By Heather Rolph | Photo by Patil Khakhamian

Some morning early in the summer, after the coronavirus had changed all our lives, I stumbled downstairs to eat breakfast and found The Seattle Times spread out on the kitchen counter. I had required reading, my mother told me, opening the paper to the Opinion section and pointing out several articles.

One of these was by Timothy Egan, a well-known Northwest author, and as I read his article it finally put words to what I’d been thinking for weeks.

“During the lockdown of 2020, our nest has been a quarantined family of six … It’s been exhausting, kinetic, cramped and one of the few consistent joys in this awful time,” Egan wrote in the article, titled “My quarantine house holds three generations.

“Our newly crowded house, like that of so many others, came together very quickly … And then they left, a week or so ago, moving 1,000 miles away to a different time zone. We lost an intimacy that most of the world had known since people formed family units. Our house is still and aimless, three generations back to one, and we are left to wonder how so many of us can live like this,” the article concluded.

Home only for the weekend on a visit, with the family dog running through the yard and my mother sitting next to me at the kitchen counter, I understood exactly what Egan meant, and what — for some of us, in some small ways — the pandemic has allowed us to gain back.

Nothing in the past half-year has gone the way we thought it would. I thought the year would finish in a whirlwind of classes and block break trips, part-time jobs and packing up. I thought I would have time to say goodbye to friends who have now graduated. I thought I would see friends again this year who have now abruptly transferred. I thought I would be able to make concrete plans to see everyone who matters to me again.

But of course, it didn’t work out that way. Instead I spent the spring adjusting to living in my parent’s house again, learning German online, walking in the woods with high school friends, and obsessing over growing squash.

I am not good with change and it is not what I expected, but even so this has in many ways been much better than the summer I lost. I was home for my brother’s 18th birthday, and I can be home for my mother’s 50something. I live in a cabin in rural eastern Washington, a reasonable drive from home, and collect carnivore scat in the mountains. I will be around to harvest my squash, and dry slices of apples and plums and pears, and watch the maple leaves fall during my first Northwest autumn since I left for college.

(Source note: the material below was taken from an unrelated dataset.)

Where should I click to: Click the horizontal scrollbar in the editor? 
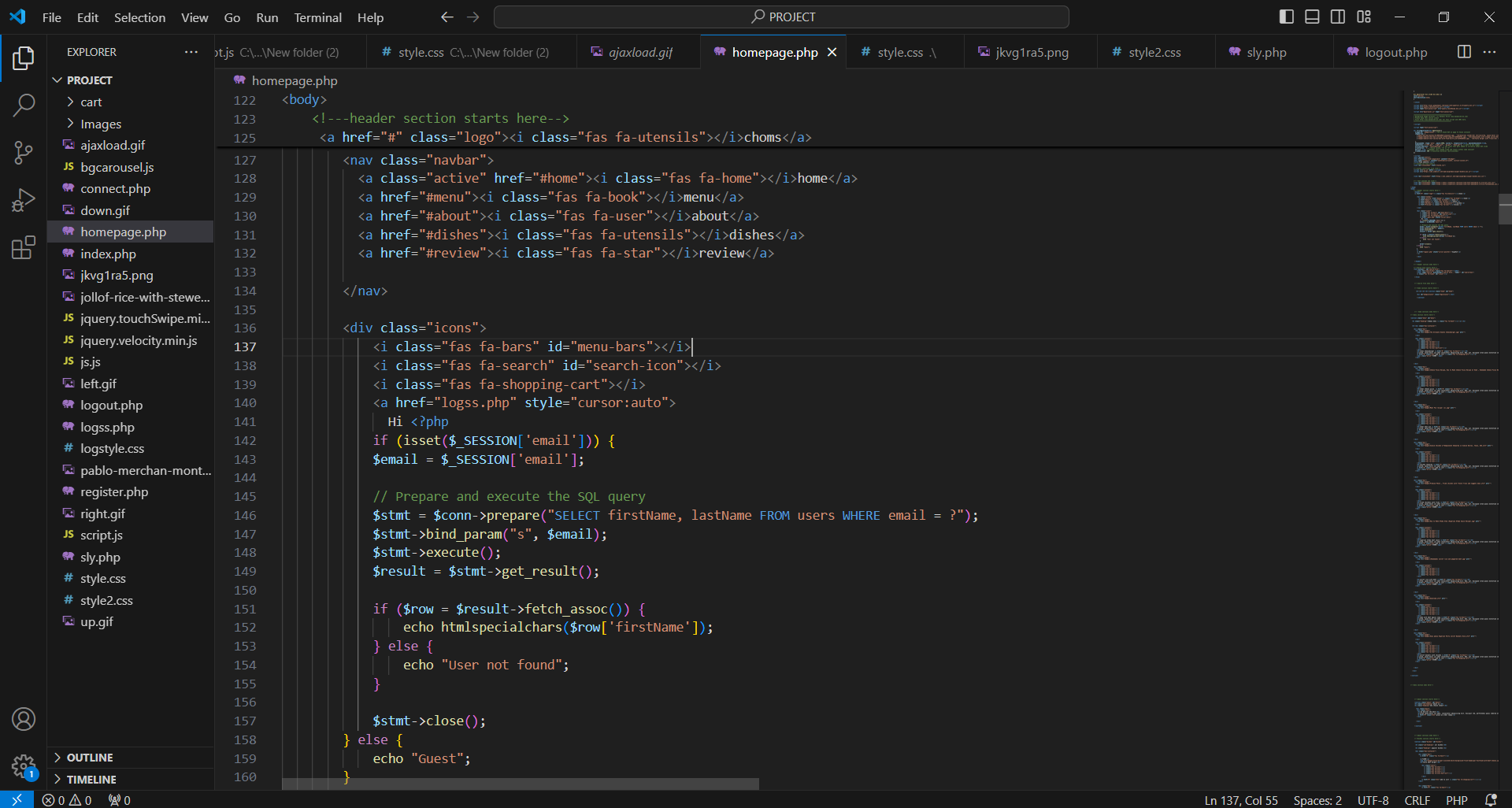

In some strange ways, this pandemic has cured years of buried homesickness. In some strange ways, it has finally made me ready to grow up.

Of course, I’ve had it ridiculously easy. There are too many people right now who have lost loved ones, lost jobs, lost hope for the future. There are too many parents without childcare, families without money, vulnerable individuals without any ability to live a normal life until this pandemic is over. There are too many people who don’t know when they’ll be able to see their family again.

But for a surprising number of people I’ve talked with over the past months, this pandemic has some unexpected good parts. Like any crisis, it forces all of us to ask ourselves what really matters in our lives. And because of that, I know people who have found a dream job, moved closer to the people who matter to them, strengthened friendships even when everything is virtual. My father lost his daily commute and works from home for the foreseeable future, and for the first time in years he can be a fully present parent in my life.

We all want this pandemic to end. We are all constantly reminded that nothing will be normal again for possibly a very long time. And that is awful — but within the awfulness, let’s take the time to appreciate some of the good things that we still have, and the good things that have come from this. Let’s figure out what truly matters to us, and nurture it, and keep it once things do eventually return to normal.